[Rows from a data source]
********************

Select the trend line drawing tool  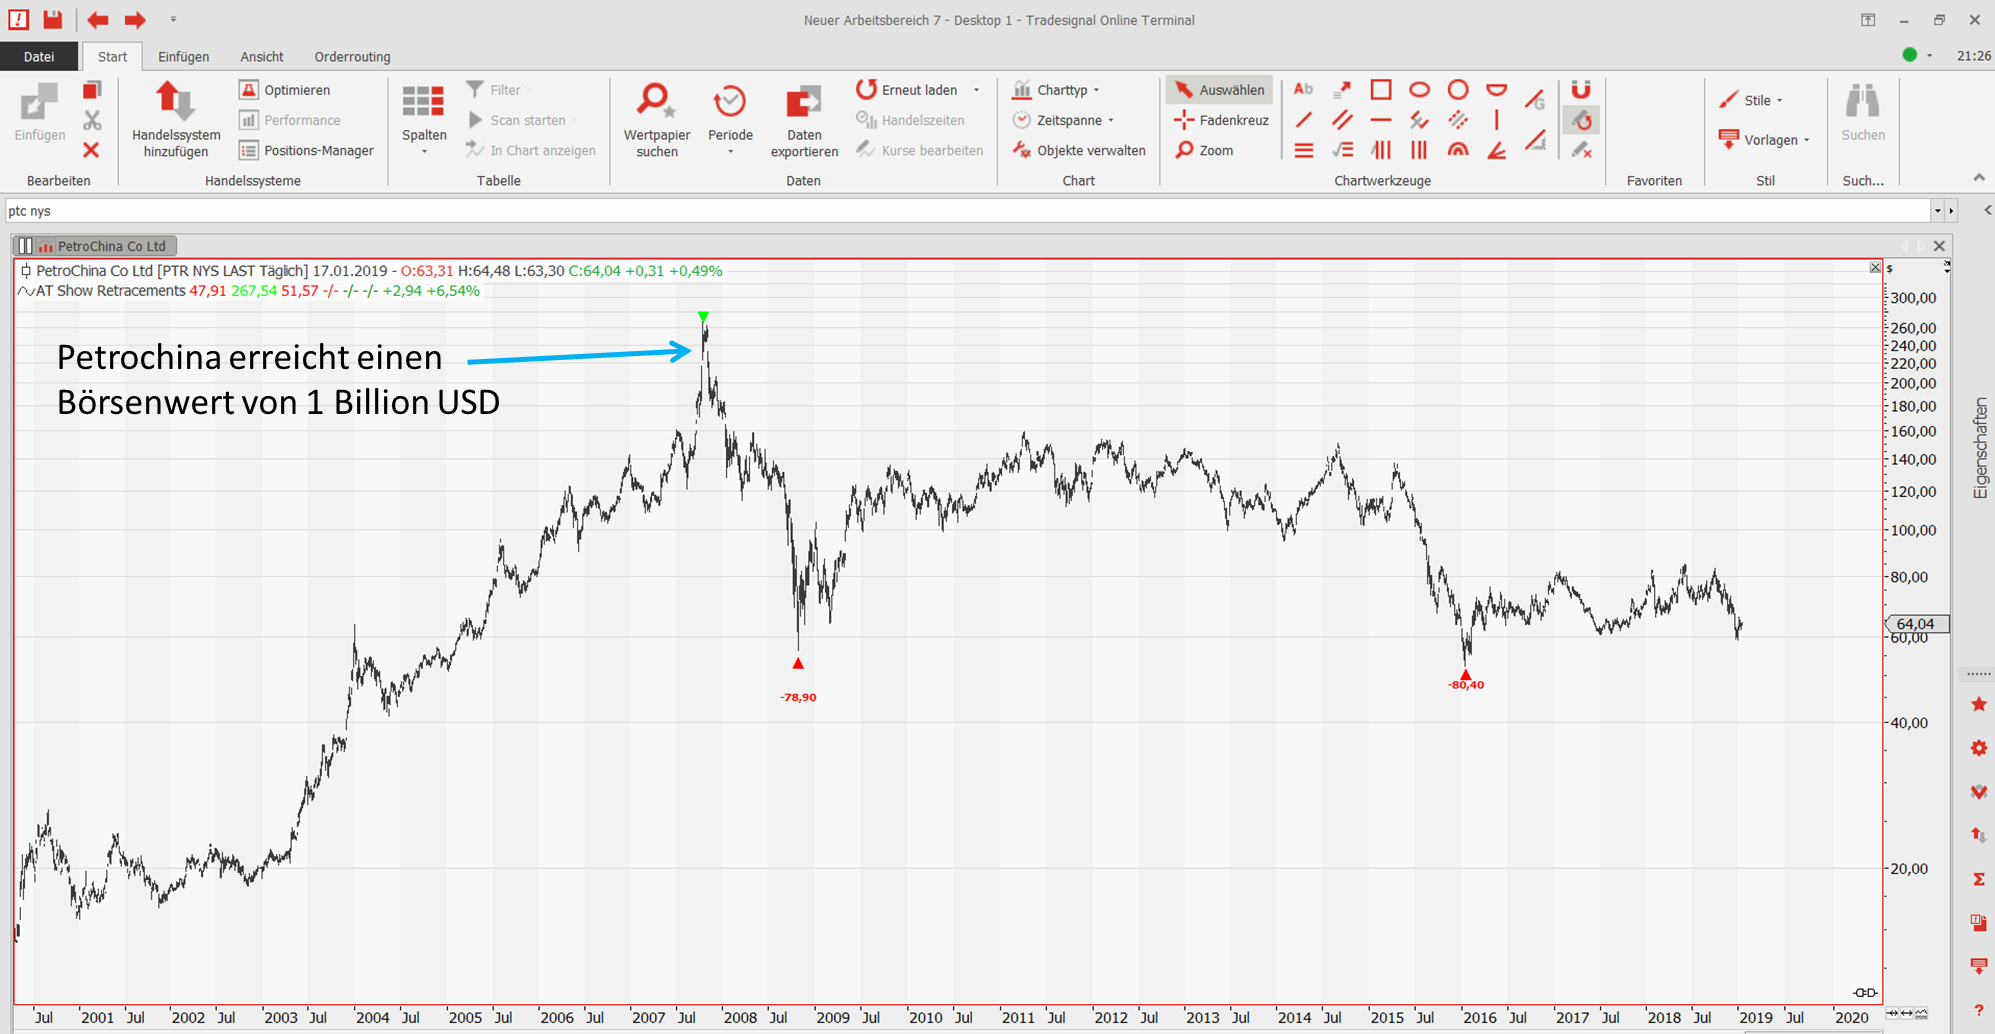1303,121
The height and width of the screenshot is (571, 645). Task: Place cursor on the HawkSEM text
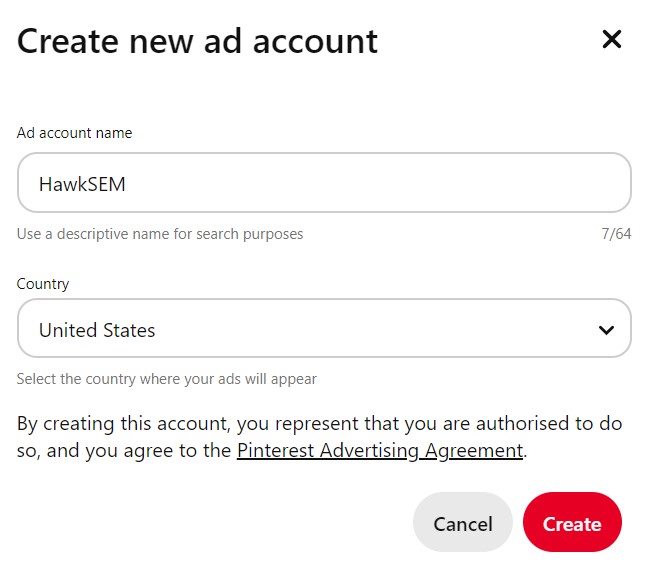[82, 184]
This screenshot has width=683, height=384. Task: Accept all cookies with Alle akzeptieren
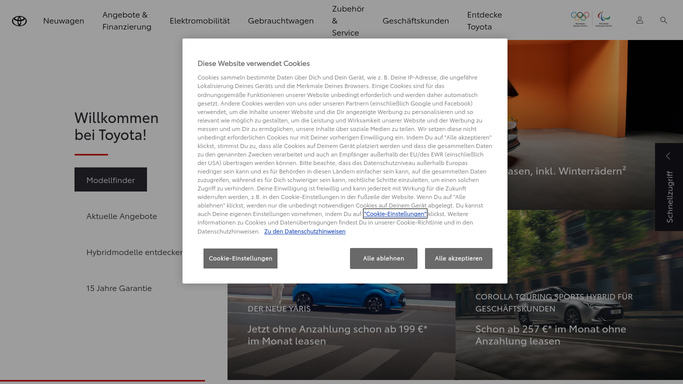pyautogui.click(x=458, y=258)
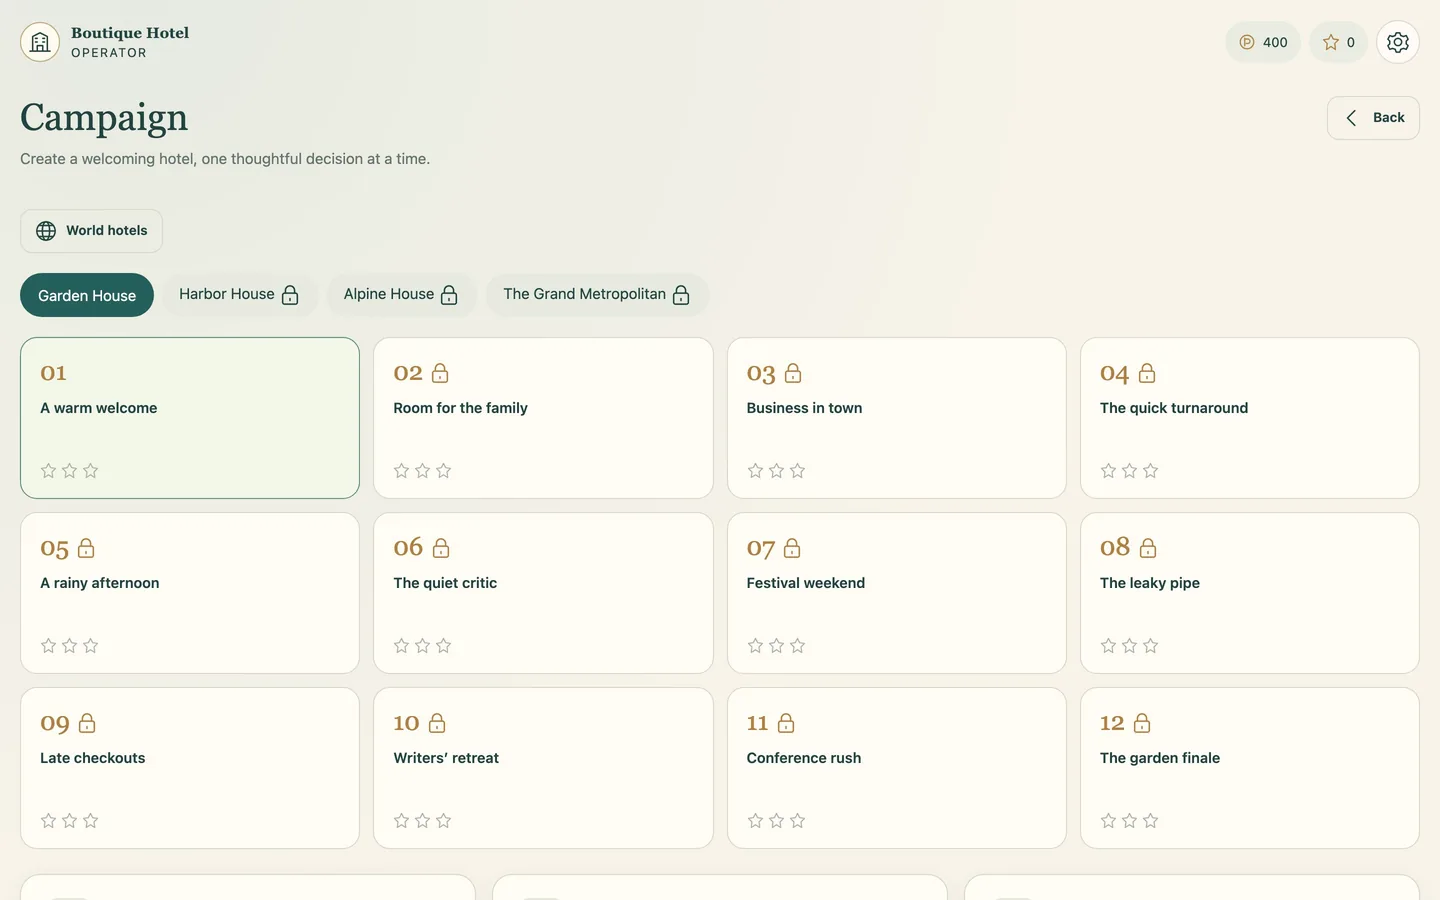1440x900 pixels.
Task: Open the World hotels button
Action: 91,231
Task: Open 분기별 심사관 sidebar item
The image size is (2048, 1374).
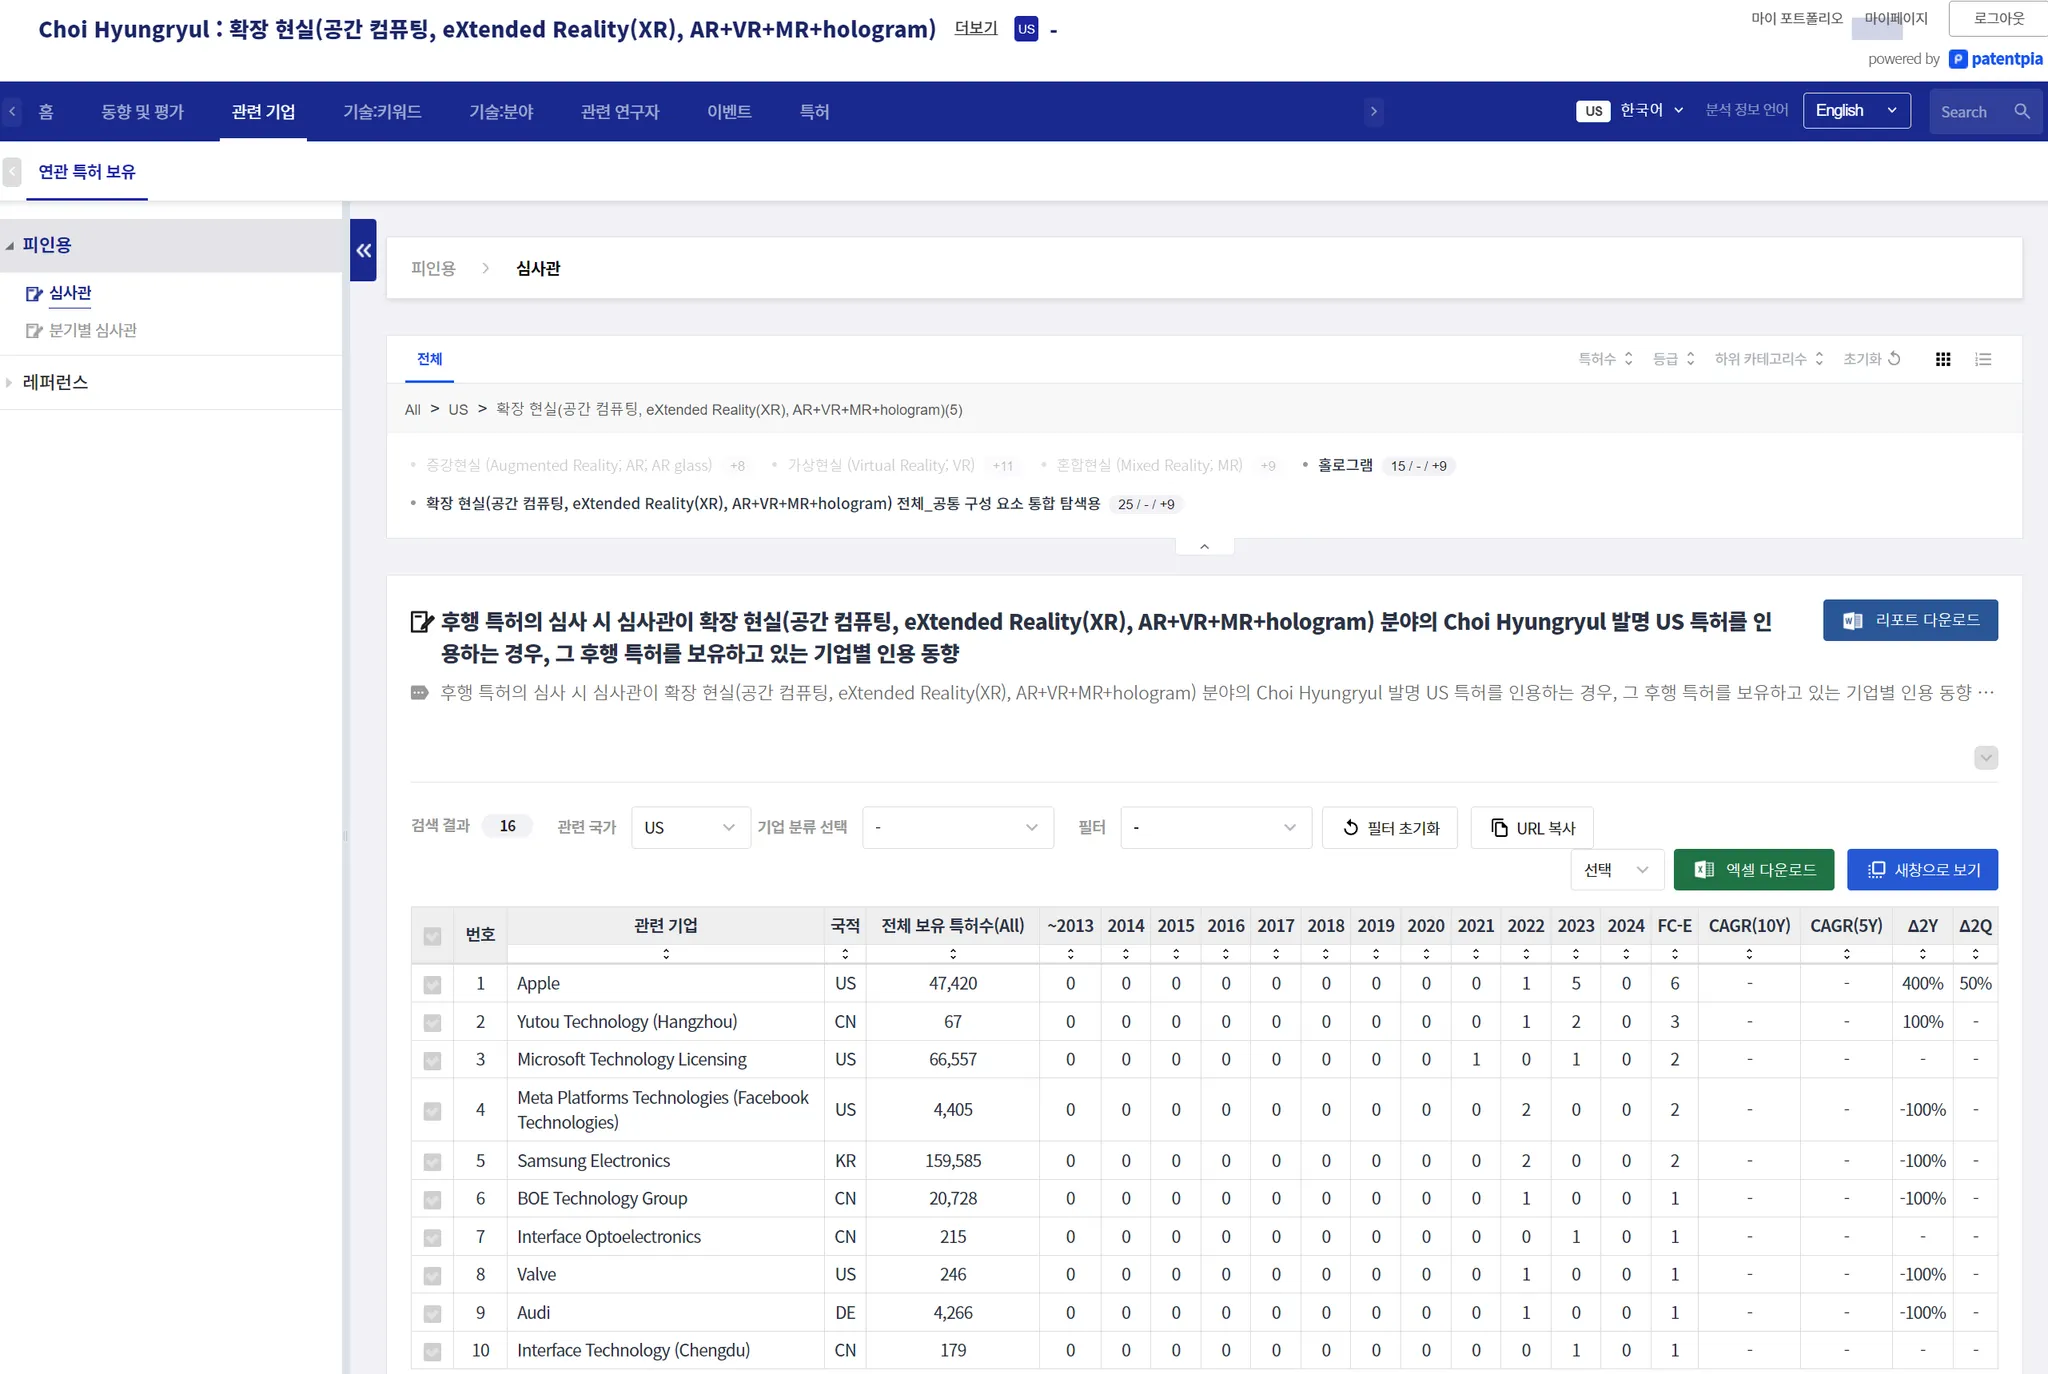Action: pyautogui.click(x=92, y=330)
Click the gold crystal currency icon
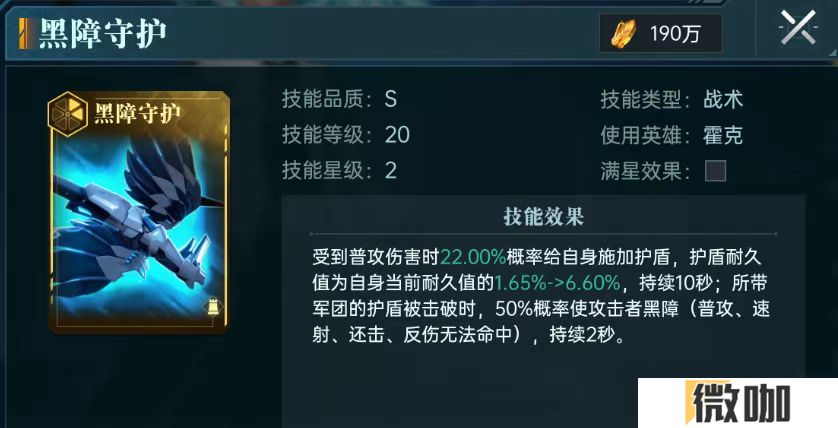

********************

◆ Exercise prompt
Give only the number of lines in the rows above that contain the string "Task".

◆ Answer to this problem
4